• **Prompt**:
Scan the records for the string "width" and copy every line that holds it.

• **Listed records**:
----------

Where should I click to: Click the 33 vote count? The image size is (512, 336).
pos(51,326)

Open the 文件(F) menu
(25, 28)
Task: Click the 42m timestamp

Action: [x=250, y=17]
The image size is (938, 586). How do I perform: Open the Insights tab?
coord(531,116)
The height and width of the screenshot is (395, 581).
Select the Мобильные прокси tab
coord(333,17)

----------

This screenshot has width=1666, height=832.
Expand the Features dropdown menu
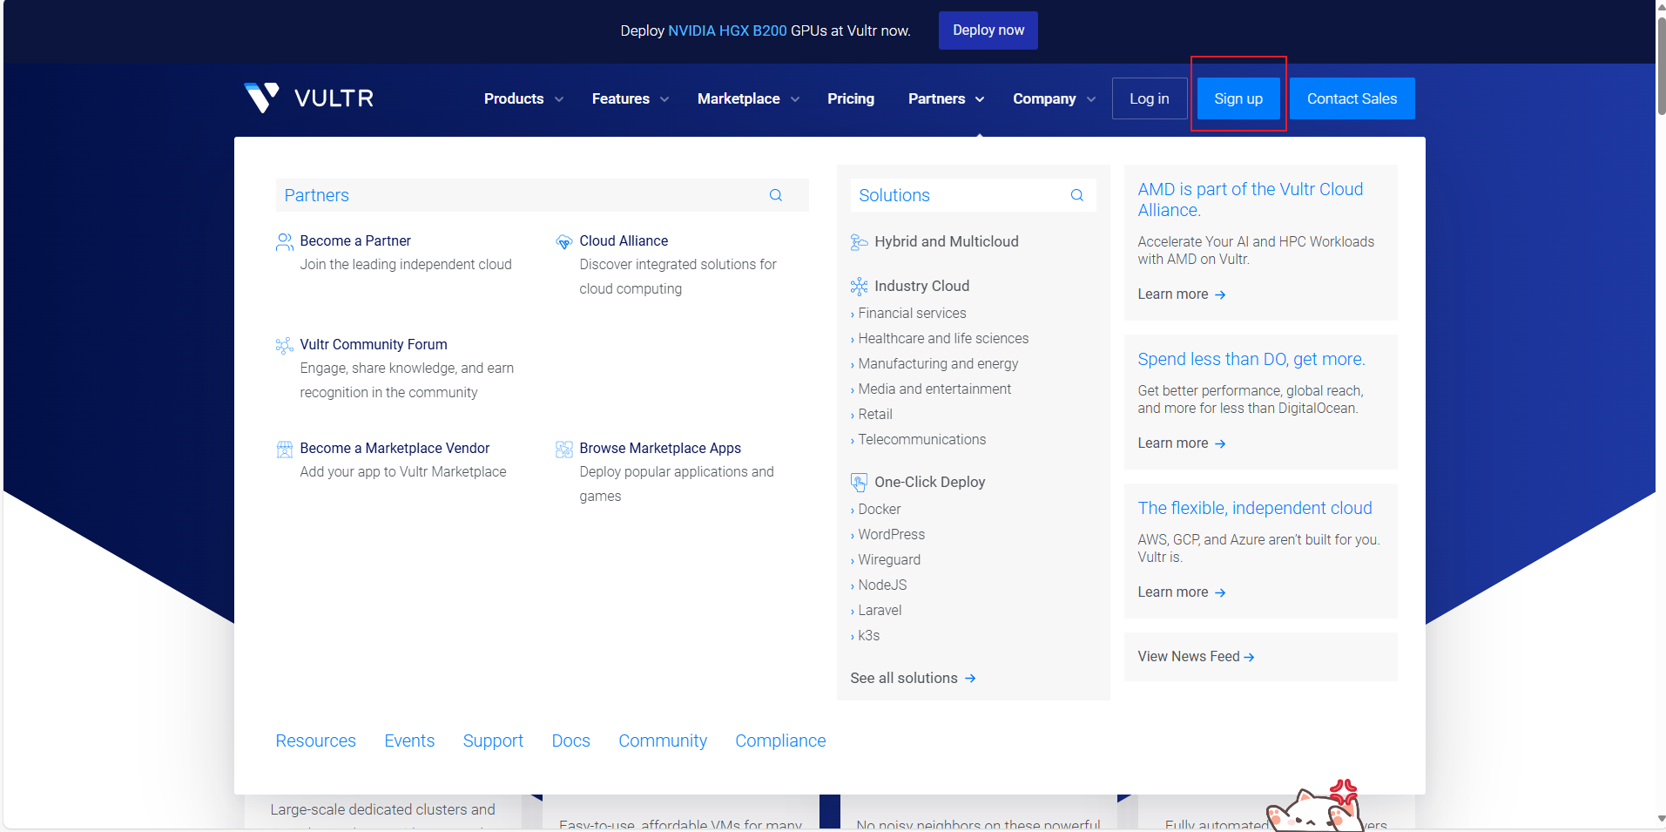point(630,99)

----------

• **Answer to the exercise**:
The height and width of the screenshot is (395, 581).
This screenshot has width=1666, height=832.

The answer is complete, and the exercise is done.